- [Action item] Find the word "computer" in the listing; pull out each line holding it.

Exercise data Block Start

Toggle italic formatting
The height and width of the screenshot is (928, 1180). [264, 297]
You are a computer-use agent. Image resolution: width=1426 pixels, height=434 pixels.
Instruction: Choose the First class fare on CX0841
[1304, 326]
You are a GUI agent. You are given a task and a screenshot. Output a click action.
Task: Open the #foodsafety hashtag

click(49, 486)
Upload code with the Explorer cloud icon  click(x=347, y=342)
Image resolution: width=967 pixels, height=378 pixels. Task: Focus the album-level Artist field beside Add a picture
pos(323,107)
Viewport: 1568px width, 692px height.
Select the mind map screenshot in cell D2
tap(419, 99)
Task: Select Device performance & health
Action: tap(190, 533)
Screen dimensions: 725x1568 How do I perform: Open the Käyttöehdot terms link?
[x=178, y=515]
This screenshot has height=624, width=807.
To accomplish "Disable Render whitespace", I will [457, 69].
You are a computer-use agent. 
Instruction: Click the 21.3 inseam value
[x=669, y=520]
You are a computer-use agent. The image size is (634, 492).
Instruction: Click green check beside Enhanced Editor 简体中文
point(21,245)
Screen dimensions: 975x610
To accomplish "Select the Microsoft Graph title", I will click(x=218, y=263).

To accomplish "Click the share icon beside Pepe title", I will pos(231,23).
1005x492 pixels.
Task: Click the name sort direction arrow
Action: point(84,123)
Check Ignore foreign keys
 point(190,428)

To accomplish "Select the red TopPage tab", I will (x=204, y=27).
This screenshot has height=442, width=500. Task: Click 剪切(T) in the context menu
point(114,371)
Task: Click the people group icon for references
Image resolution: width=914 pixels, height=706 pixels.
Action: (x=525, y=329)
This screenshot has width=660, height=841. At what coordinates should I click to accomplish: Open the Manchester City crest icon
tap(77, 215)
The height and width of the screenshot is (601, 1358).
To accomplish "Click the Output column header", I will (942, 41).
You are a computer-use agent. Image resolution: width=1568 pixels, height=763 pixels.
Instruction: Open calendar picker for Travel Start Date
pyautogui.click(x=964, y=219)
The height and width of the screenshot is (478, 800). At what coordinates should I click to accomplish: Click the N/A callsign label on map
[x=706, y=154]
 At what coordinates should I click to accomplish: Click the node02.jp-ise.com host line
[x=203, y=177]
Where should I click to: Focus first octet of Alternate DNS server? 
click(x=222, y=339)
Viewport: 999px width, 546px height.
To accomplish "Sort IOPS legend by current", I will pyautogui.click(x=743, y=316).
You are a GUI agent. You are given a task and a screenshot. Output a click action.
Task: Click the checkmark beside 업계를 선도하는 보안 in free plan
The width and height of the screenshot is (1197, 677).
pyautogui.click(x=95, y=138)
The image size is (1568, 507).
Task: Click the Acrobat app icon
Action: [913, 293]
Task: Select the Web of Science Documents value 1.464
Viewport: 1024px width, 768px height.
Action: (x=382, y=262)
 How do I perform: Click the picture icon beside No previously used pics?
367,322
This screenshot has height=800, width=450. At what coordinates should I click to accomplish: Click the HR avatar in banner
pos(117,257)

Exercise data Block End

- [Answer]
You are a computer-use agent. Image resolution: width=1426 pixels, height=434 pixels.
You are a computer-use agent. 
You are a computer-use agent. The image size is (634, 492).
You are a computer-use agent. Image resolution: width=1568 pixels, height=763 pixels.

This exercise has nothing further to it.